*Activity*: Beginning with the line where "Task: Disable Automatische" appears, set down each line exactly until the records below end, and omit the pictures.

*Data for the task*:
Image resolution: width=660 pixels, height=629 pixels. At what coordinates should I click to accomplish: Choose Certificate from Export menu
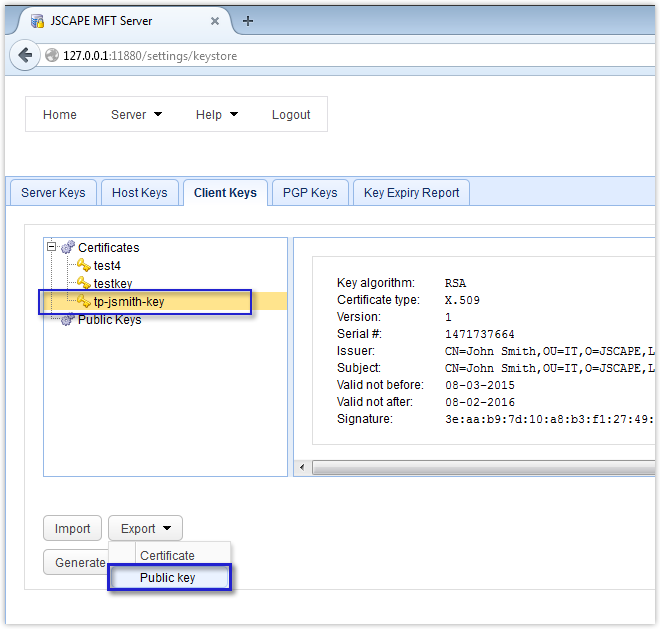tap(168, 555)
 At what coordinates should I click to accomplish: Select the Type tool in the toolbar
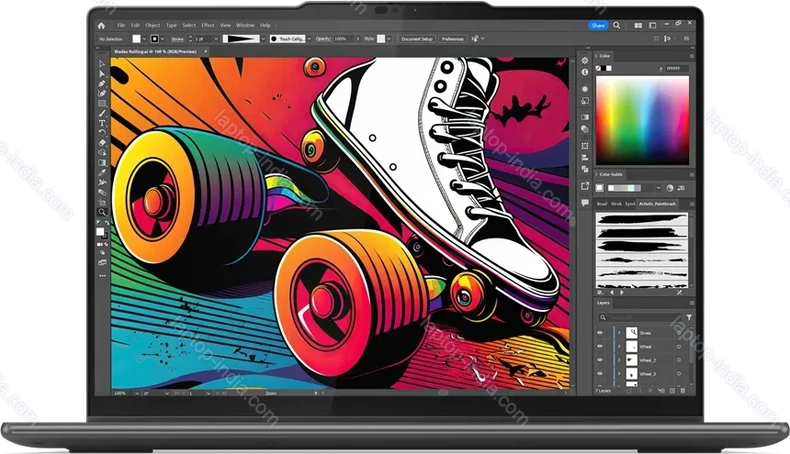click(102, 112)
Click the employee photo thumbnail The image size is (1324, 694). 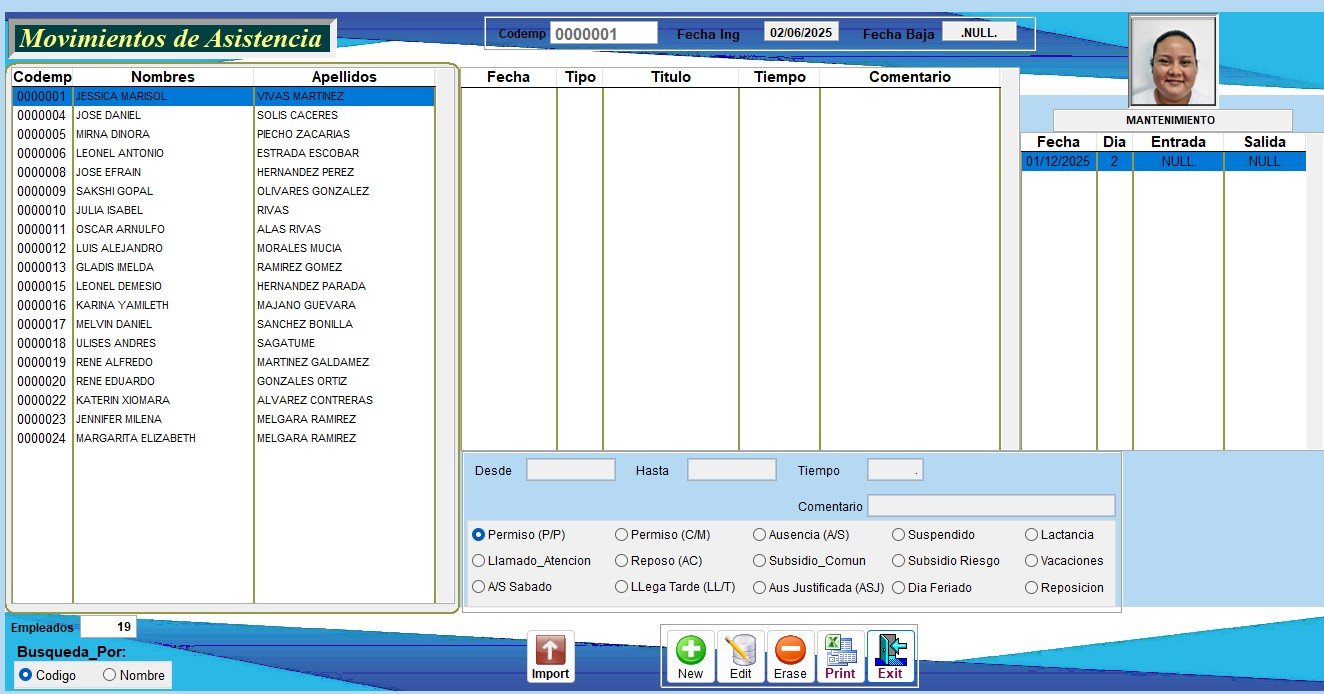tap(1173, 61)
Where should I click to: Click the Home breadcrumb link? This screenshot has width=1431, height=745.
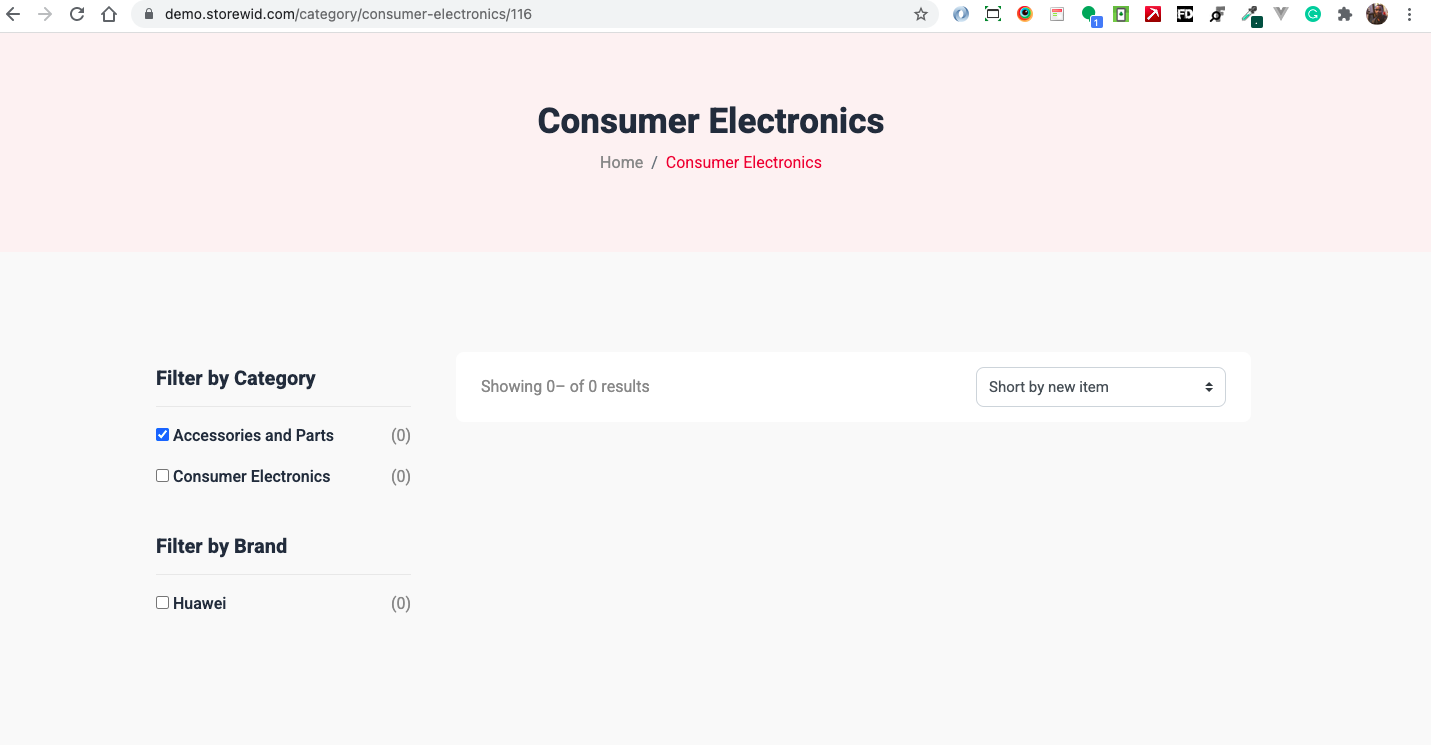click(621, 163)
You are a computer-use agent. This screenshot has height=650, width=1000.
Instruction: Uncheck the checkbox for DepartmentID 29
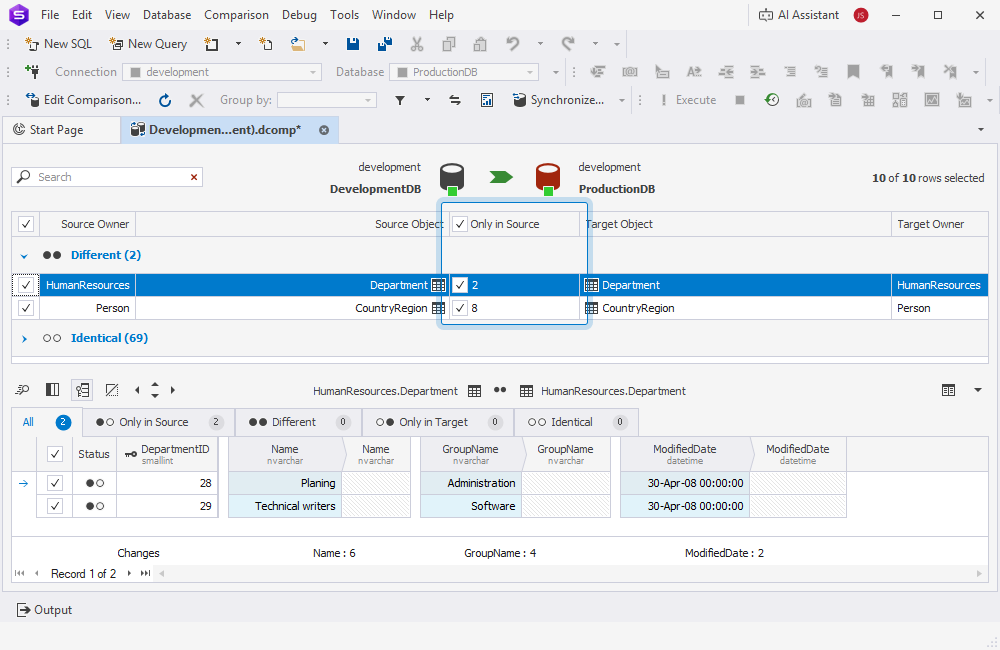tap(55, 506)
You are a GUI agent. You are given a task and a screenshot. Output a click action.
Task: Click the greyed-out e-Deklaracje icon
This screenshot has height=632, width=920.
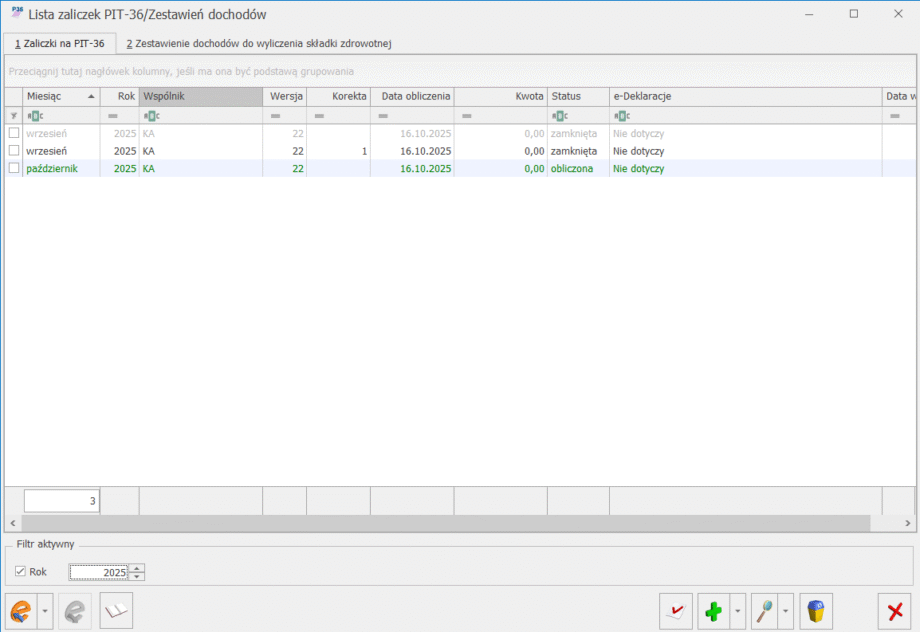tap(74, 610)
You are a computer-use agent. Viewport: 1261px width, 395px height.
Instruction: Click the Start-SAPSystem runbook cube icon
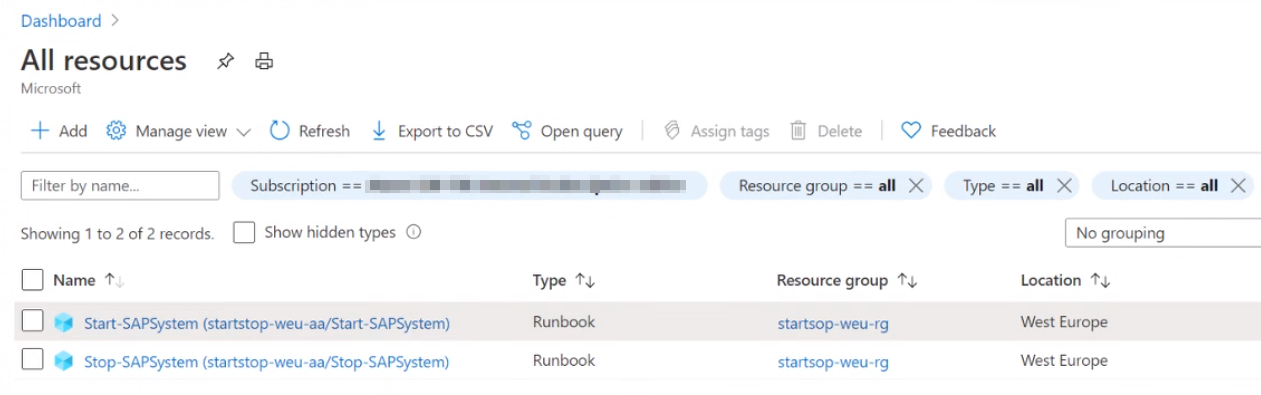[64, 323]
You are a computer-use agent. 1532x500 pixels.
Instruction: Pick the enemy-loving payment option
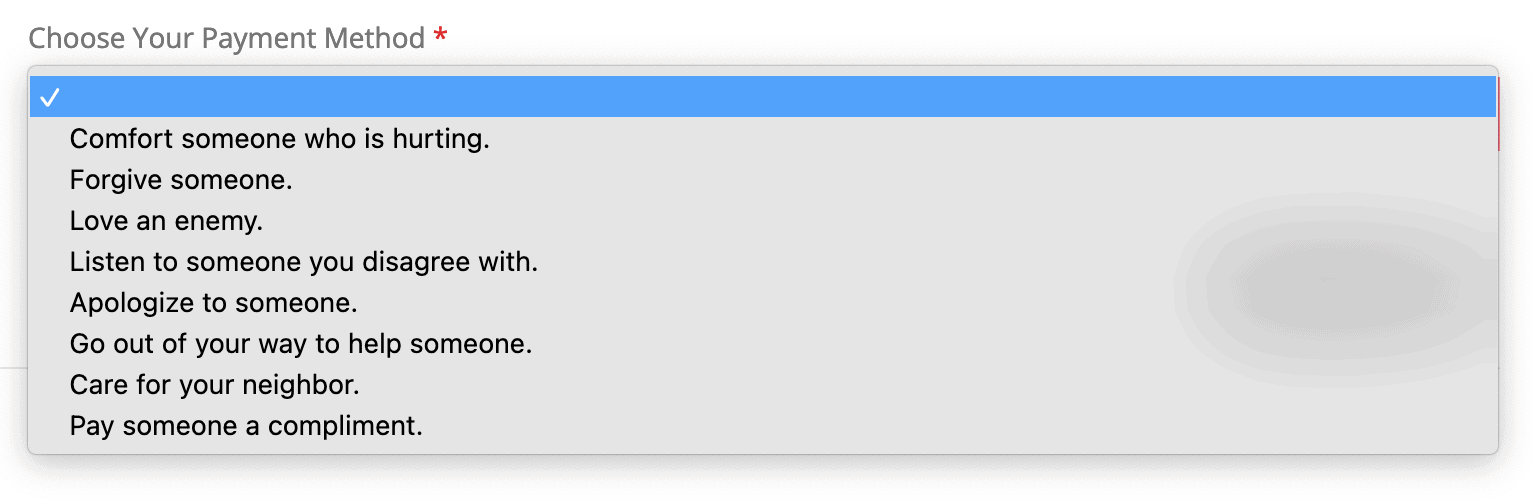(x=166, y=220)
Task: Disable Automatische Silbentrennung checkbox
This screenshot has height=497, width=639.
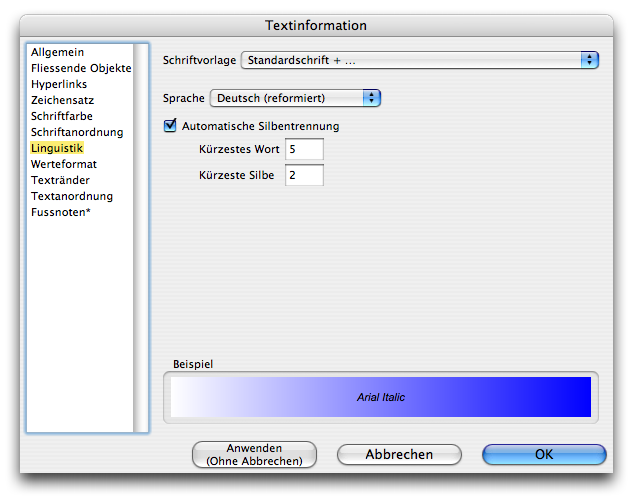Action: (170, 126)
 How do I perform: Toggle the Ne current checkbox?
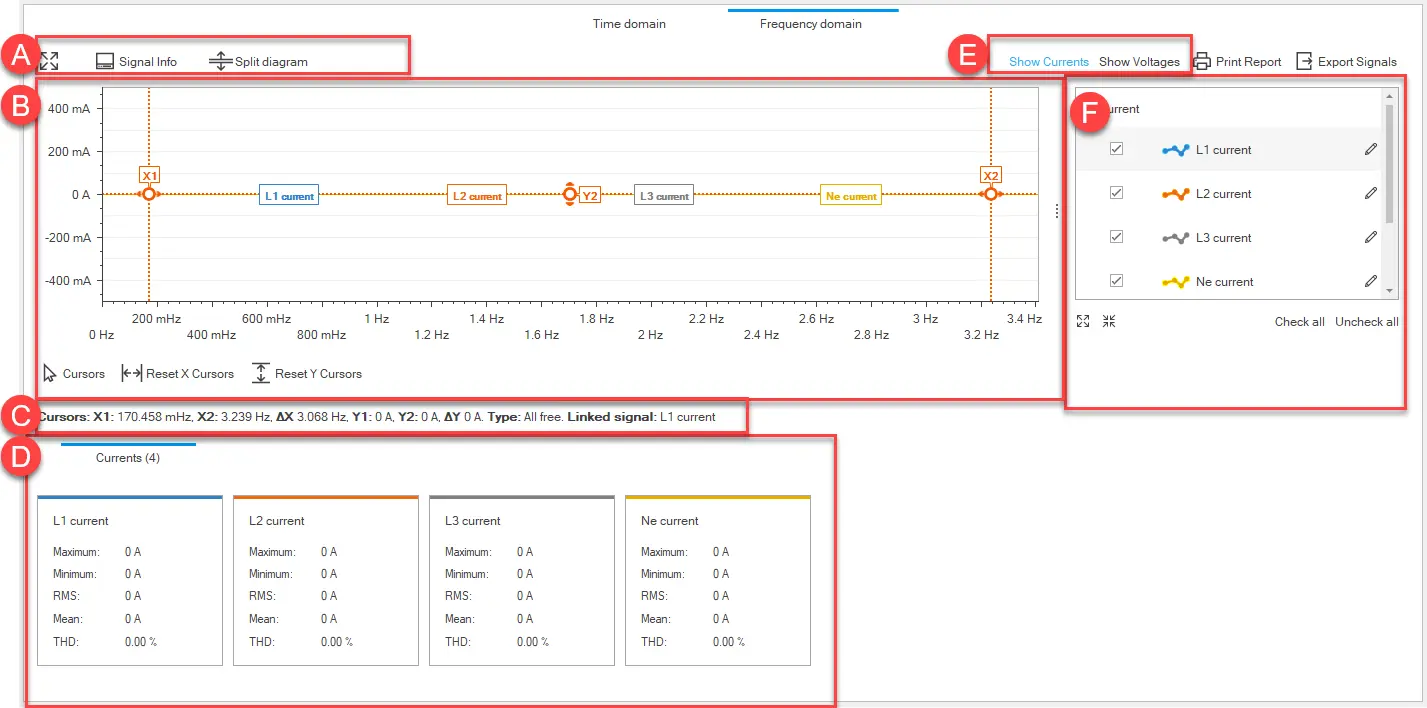point(1117,281)
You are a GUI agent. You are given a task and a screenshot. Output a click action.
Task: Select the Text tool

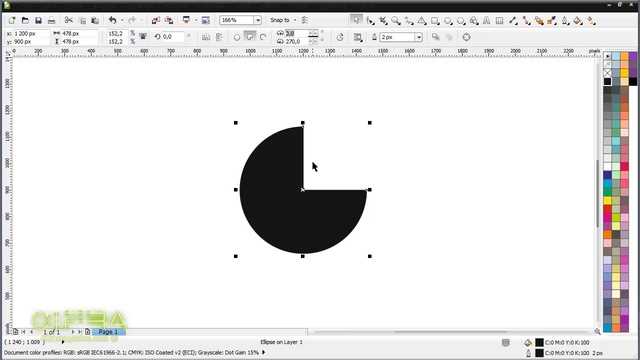[x=487, y=20]
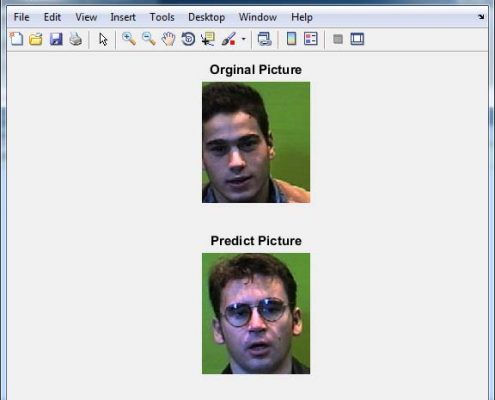Select the Edit Plot arrow tool
The height and width of the screenshot is (400, 495).
pos(103,39)
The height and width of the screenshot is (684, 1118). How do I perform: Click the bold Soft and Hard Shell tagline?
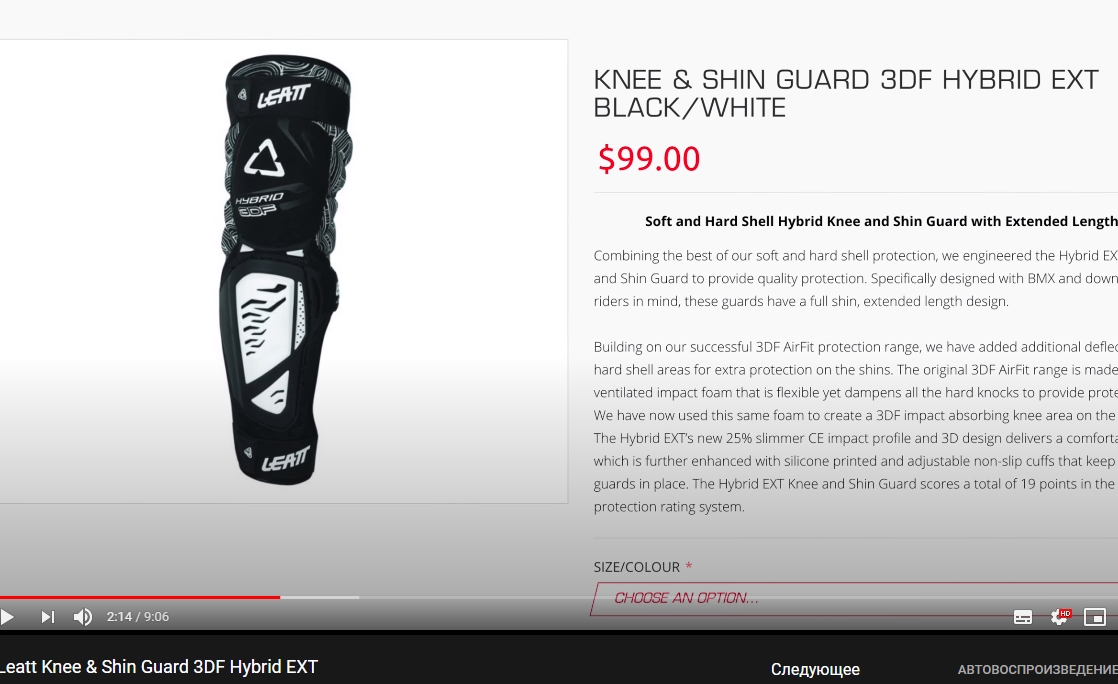point(881,221)
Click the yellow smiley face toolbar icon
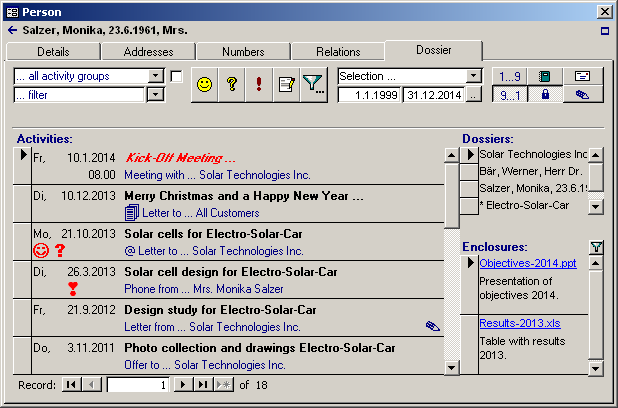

*Answer section*:
Task: Disable Automatische Silbentrennung checkbox
This screenshot has height=497, width=639.
Action: (170, 126)
 How do I perform: Toggle the Ne current checkbox?
point(1117,281)
You are a GUI agent. You are given a task and a screenshot. Output a click action.
Task: Select the Text tool

[x=487, y=20]
Select the Edit Plot arrow tool
The height and width of the screenshot is (400, 495).
pos(103,39)
The height and width of the screenshot is (684, 1118). How do I perform: Click the bold Soft and Hard Shell tagline?
point(881,221)
Click the yellow smiley face toolbar icon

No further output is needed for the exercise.